Chouaib Sahnoun
Le Maroc semble engagé dans une vaste opération de « nettoyage » de sa scène communale. Depuis le début de l’année, près de 300 élus locaux – présidents de communes, vice-présidents, conseillers et anciens responsables – font l’objet de poursuites judiciaires pour crimes financiers. L’annonce, relayée par plusieurs quotidiens, s’inscrit officiellement dans une politique de moralisation de la vie publique et de transparence administrative. Mais derrière cette campagne, certains observateurs y voient aussi une recomposition silencieuse du champ politique local, à un an des élections législatives de 2026.
Le ministère de l’Intérieur, dirigé par Abdelouafi Laftit, ne cache pas sa volonté de faire le ménage. Dans un rapport transmis à la commission de l’Intérieur de la Chambre des représentants, il précise que 52 présidents de communes, 57 vice-présidents, 69 anciens présidents et 124 conseillers communaux sont poursuivis pour divers délits financiers. L’an dernier, ils n’étaient « que » 137. En douze mois, le nombre d’élus mis en cause a plus que doublé, signe d’un durcissement sans précédent dans le contrôle des gestions locales.
Cette « tolérance zéro » trouve sa source dans une exigence croissante de redevabilité. Les affaires de corruption, de détournement de fonds publics ou d’abus de pouvoir avaient depuis longtemps érodé la confiance entre les citoyens et leurs représentants. Le ministère entend désormais restaurer cette confiance en soutenant les walis et gouverneurs dans l’application stricte des décisions de justice. Déjà, 216 demandes de révocation ont été examinées, et plusieurs responsables locaux ont été radiés des listes électorales.

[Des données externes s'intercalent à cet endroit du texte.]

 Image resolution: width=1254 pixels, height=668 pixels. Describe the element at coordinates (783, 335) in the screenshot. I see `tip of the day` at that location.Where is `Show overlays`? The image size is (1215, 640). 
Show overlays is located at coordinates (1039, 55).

Mais cette moralisation, aussi nécessaire soit-elle, soulève des questions. Car la lutte contre la corruption n’est jamais neutre dans un système politique encore marqué par des logiques clientélistes et des équilibres fragiles entre pouvoir central et élus locaux. La mise au pas de ces derniers peut apparaître autant comme un sursaut éthique que comme un moyen de reprise en main politique.

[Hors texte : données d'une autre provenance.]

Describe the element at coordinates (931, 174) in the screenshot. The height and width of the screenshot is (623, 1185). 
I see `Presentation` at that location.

L’année 2025 a ainsi vu la dissolution de huit conseils communaux pour mauvaise gouvernance, tandis que 63 membres – dont 20 présidents et 36 vice-présidents – ont été destitués. Ces mesures ont été prises sur recommandation de l’Agence judiciaire du Royaume et appuyées par une série de 50 audits, dont certains réalisés en collaboration avec la Banque mondiale. Derrière ces chiffres, c’est une réalité plus profonde qui se dessine : l’État tente de reconstruire un appareil local efficace, débarrassé des interférences partisanes et des pratiques frauduleuses, mais sous un contrôle administratif renforcé.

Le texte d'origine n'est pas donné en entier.